__Problem requirements__: In the passage about the Dunfermline delegate dispute, whom did the twelve councillors at the 11 p.m. meeting choose as their delegate?

__Given passage__:
=-=-=

Henderson responded by arming and marching weavers and colliers to free the captives and bring them back. They were supported by Col. James Francis Erskine. At the inn a violent confrontation ensued between the captors and Henderson's faction. A few people were seriously injured. This became known as the Battle of Kinghorn'.

=== Dunfermline delegate selection ===
On 15 June, the councillors were escorted back to Dunfermline. Unrest and threats of violence against the council continued, encouraged by Sir John Henderson and his supporters, Colonel Erskine and William Wemyss of Cuttlehill.

On the morning of 16 June, the day to select the delegate, the councillors entered the Council Room through the nearby house of John Wilson, a vintner, in an attempt to avoid the crowd outside. They were jostled by the mob, and the Provost read the Riot Act from the Council House door. While the councillors waited to choose their delegate for the election at Inverkeithing, William Wemyss and Alexander Law, a messenger-at-arms, entered the room. Law drew a pistol and threatened to shoot anyone who resisted. He had warrants for the arrest of the five councillors who had been taken to Kinghorn, as well as John Hutton, who had been involved in the incident. The six councillors were taken to Inverkeithing and held in Henderson's jail "black hole". With them removed, only 15 councillors remained. Six left in protest, leaving nine members, who chose Wemyss as delegate. The council later declared this election invalid because there was no legal quorum.

The six councillors were released later that day and returned to Dunfermline. The Provost called another meeting, which was held at 11 p.m. after the Council Room doors had been forced open. Twelve councillors attended and chose Provost James Moodie as their delegate.

== Results and aftermath ==
At the election in Inverkeithing on 20 June, Cochrane Johnstone won by three votes to two. Stirling, Queensferry and Culross voted for Johnstone, while Inverkeithing and Dunfermline voted for Henderson.

Henderson later challenged the result in London but lost his case. Lucky Skinner, the landlady of the Kinghorn inn, gave evidence and became something of a local celebrity for her humorous answers in court.

Cochrane would be made Governor of Dominica in 1797, terminating his position as MP. He would later be found guilty of participation in the Great Stock Exchange Fraud of 1814, and become disgraced from public life.

Henderson would later be elected to the Stirling Burghs constituency and serve between 1806-1807. Henderson would become involved in a 'war of the purses' in the Stirling Burghs constituency, helping to perpetuate the constituency’s reputation for being the most corrupt in Scotland. In 1818 it was widely known that Henderson ‘spent nearly a hundred thousand pounds in a visionary attempt to secure popular influence in these burghs without effect’.

=-=-=

__Extracted data__:
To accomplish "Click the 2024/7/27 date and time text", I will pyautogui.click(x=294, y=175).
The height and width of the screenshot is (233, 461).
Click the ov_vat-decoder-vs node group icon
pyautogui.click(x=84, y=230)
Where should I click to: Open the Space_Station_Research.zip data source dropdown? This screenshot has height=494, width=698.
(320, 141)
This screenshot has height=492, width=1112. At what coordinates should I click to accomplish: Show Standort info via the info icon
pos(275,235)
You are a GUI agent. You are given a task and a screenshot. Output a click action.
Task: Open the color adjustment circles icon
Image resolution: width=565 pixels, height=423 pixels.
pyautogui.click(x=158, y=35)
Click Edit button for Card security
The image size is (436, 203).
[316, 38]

=-=-=

__Written solution__: Provost James Moodie.